**ASSIGNMENT:** Find the line that contains "Image resolution: width=1200"; please output it and each line after it, exactly as shown, up to the end of the entries below, skipping pictures.
===== AVAILABLE RECORDS =====
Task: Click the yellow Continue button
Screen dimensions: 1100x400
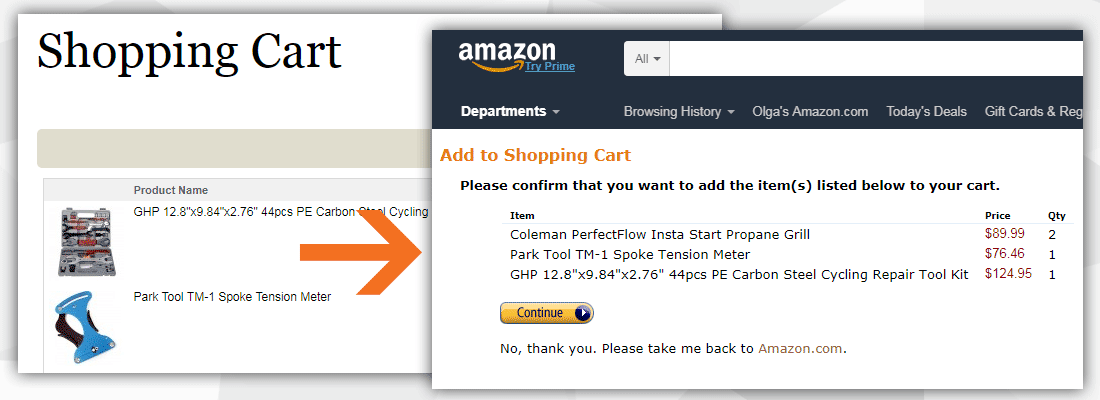Action: point(546,313)
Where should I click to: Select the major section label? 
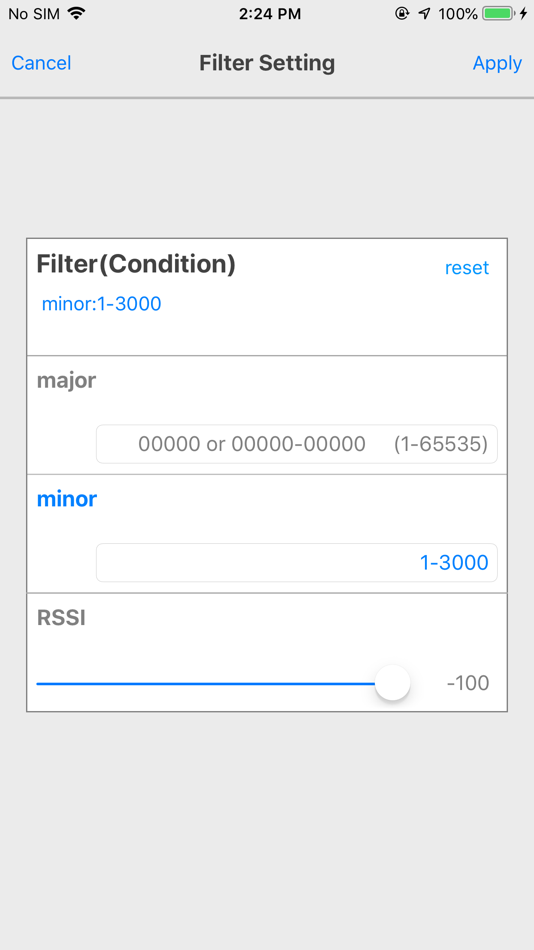click(67, 380)
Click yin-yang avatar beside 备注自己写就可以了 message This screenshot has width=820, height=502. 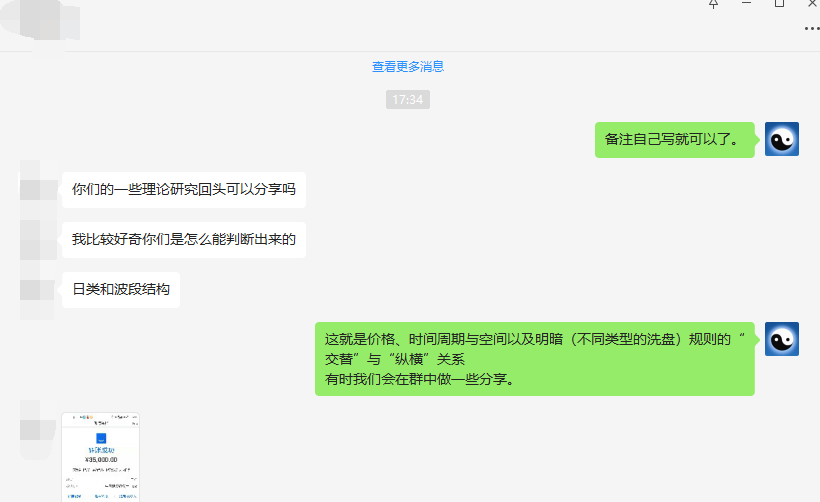click(x=781, y=139)
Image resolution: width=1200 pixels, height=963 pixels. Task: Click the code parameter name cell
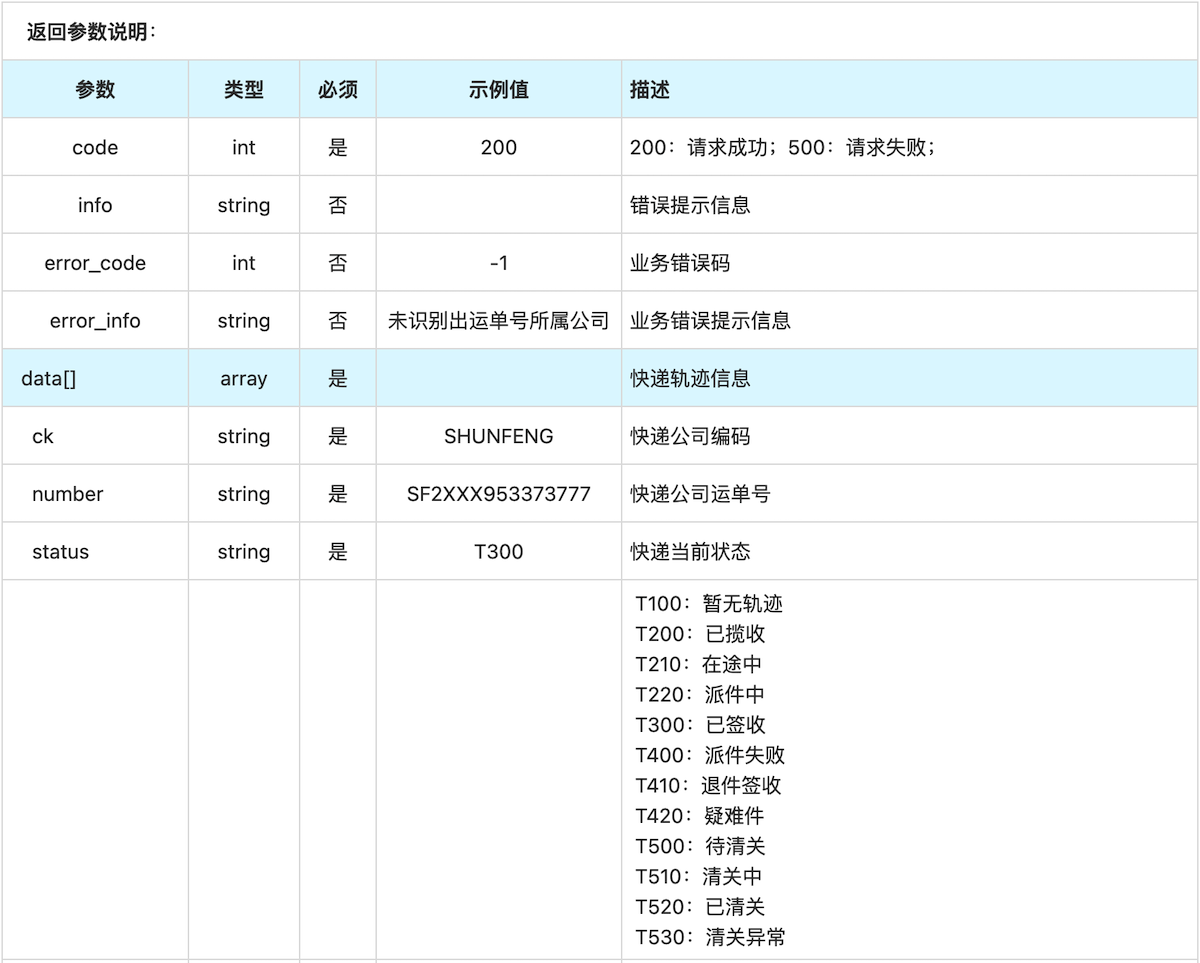95,148
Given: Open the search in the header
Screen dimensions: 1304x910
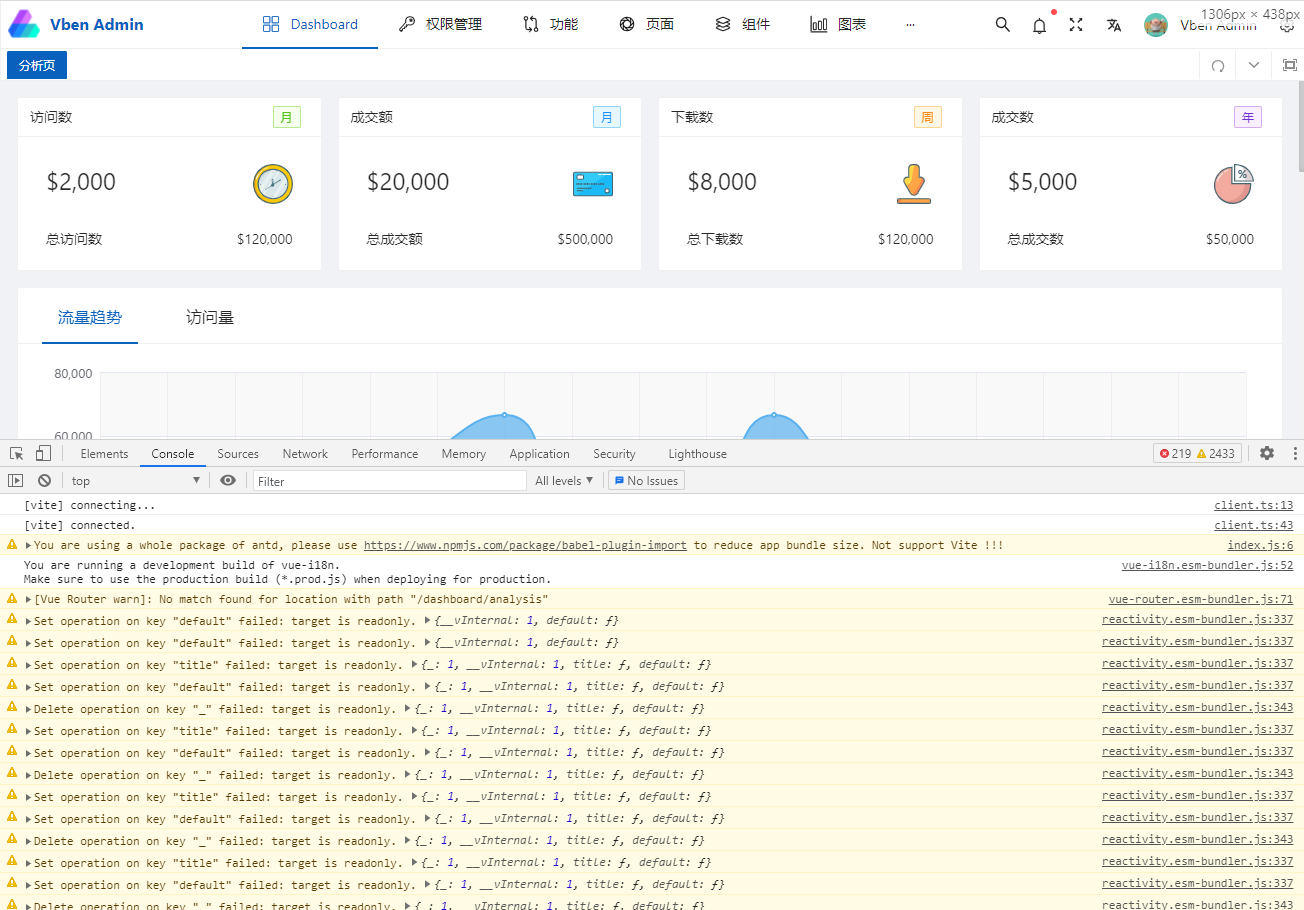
=====
**SOLUTION TO THE EXERCISE:**
Image resolution: width=1200 pixels, height=963 pixels. Task: Click the code parameter name cell
95,148
Given: Open the search in the header
Screen dimensions: 1304x910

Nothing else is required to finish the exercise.